-- start --

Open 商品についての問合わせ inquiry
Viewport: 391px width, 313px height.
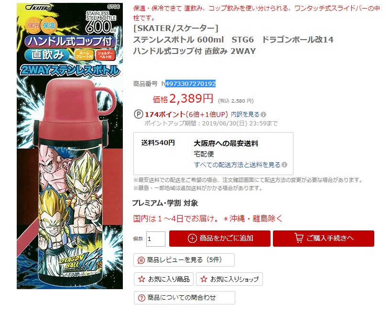click(x=185, y=298)
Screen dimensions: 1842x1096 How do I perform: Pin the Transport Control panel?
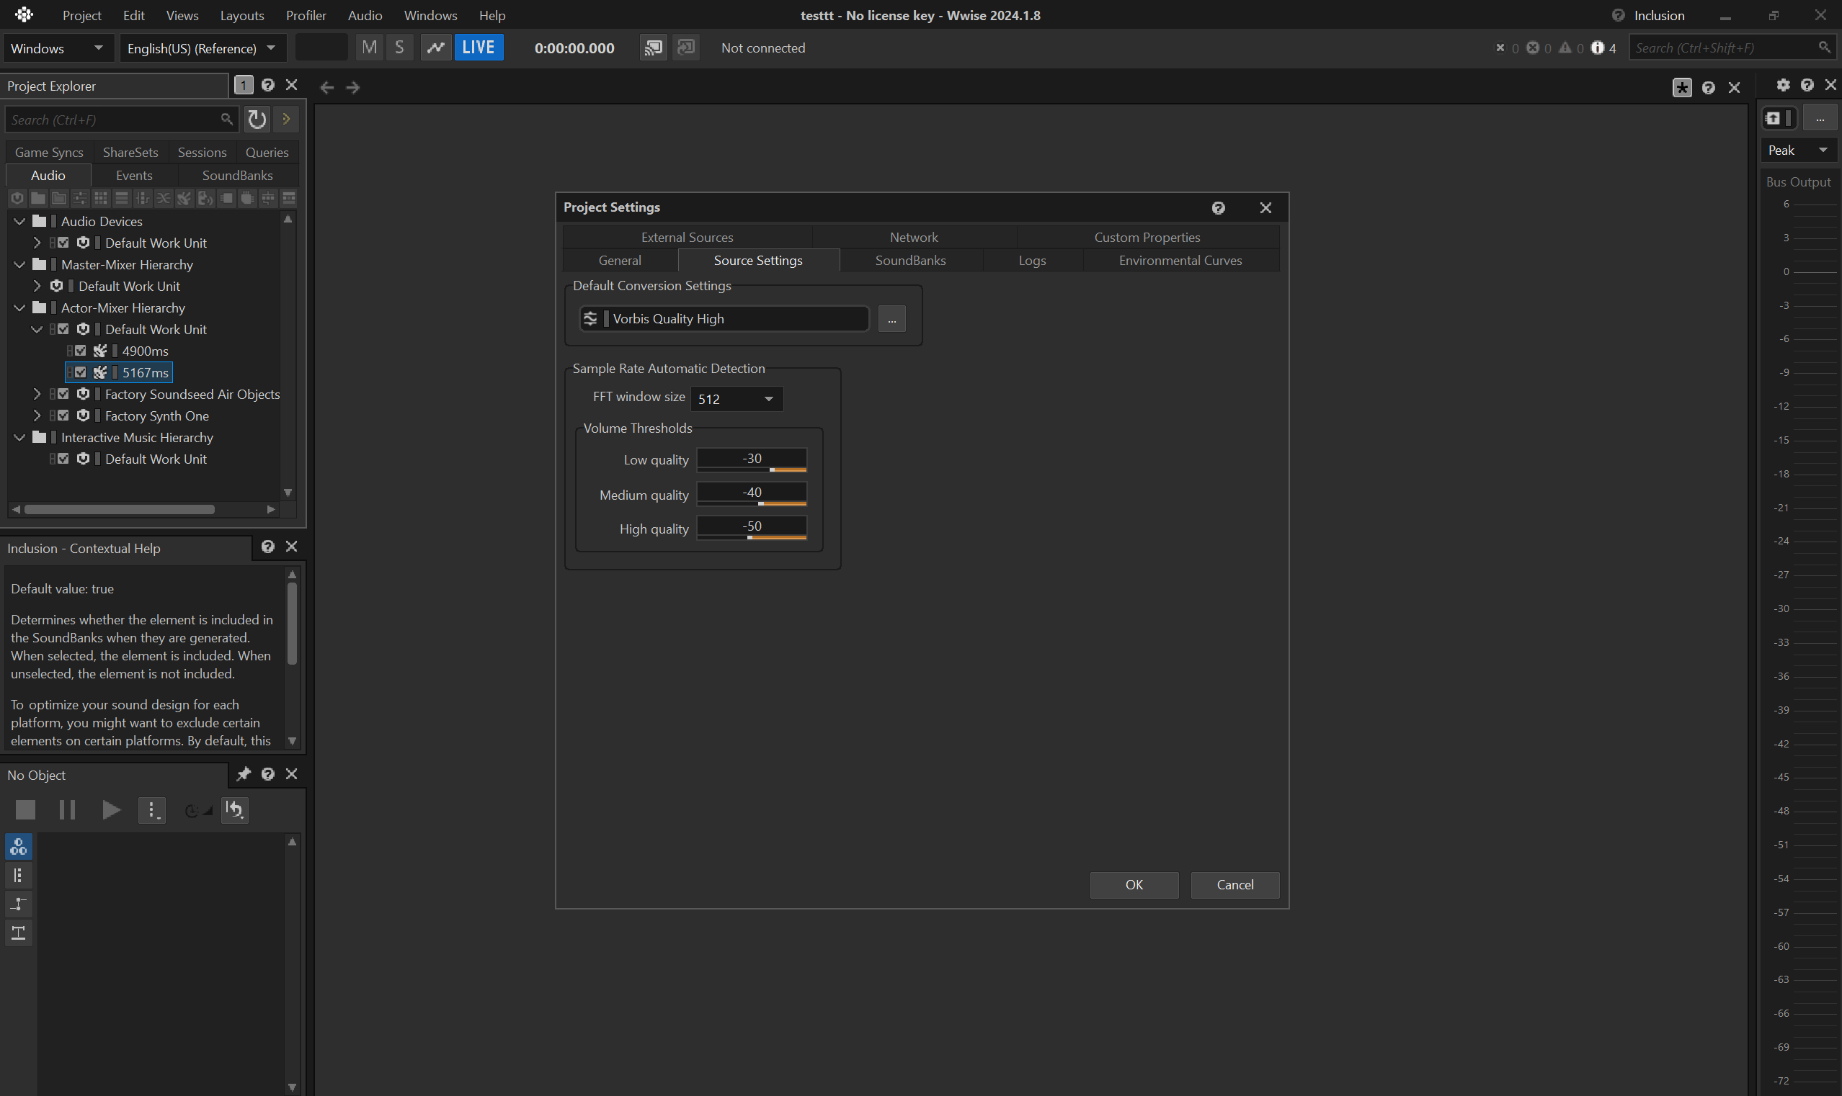point(243,774)
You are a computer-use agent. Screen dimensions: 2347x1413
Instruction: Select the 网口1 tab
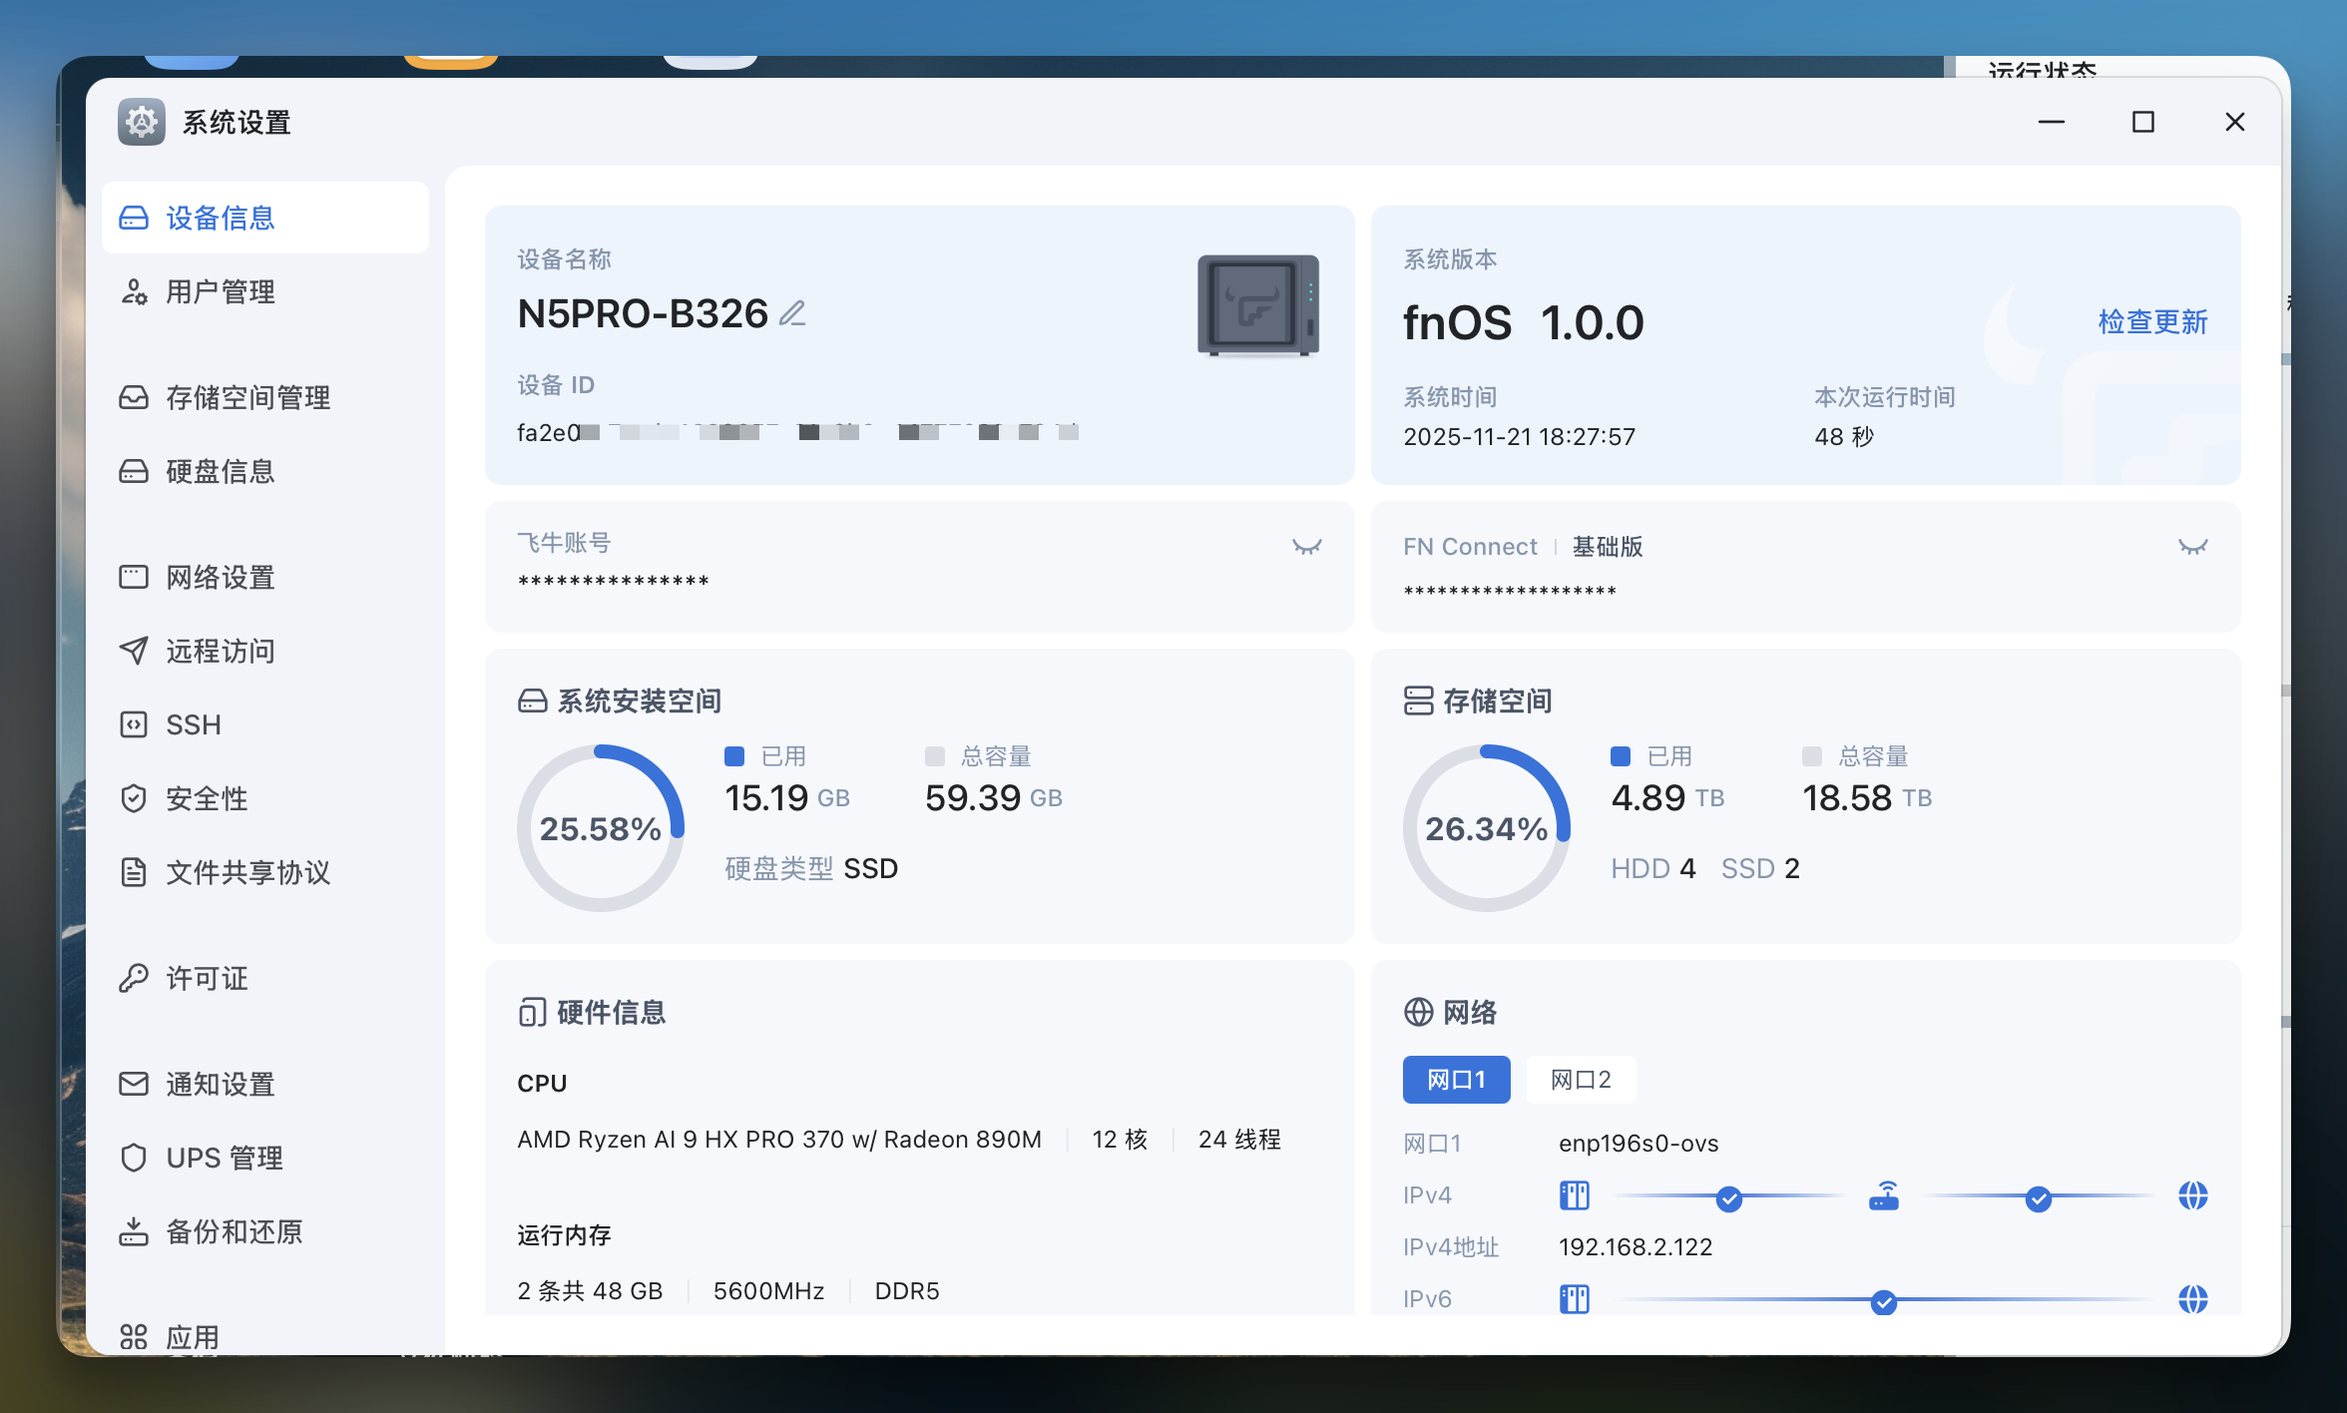(x=1456, y=1080)
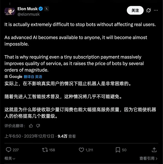Open Elon Musk's profile avatar
This screenshot has width=163, height=164.
pos(10,11)
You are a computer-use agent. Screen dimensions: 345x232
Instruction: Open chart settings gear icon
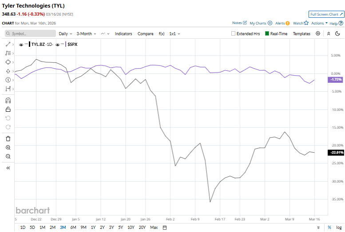click(318, 33)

-- end --

Exercise requirements ▸ Recast the records above, from the line containing "You are a computer-use agent. Screen dimensions: 345x232" through the end, as a numbered list with one entry per line, skipping blank lines and leaving out the pictures.

Problem solution ▸
1. You are a computer-use agent. Screen dimensions: 345x232
2. Instruction: Open chart settings gear icon
3. click(318, 33)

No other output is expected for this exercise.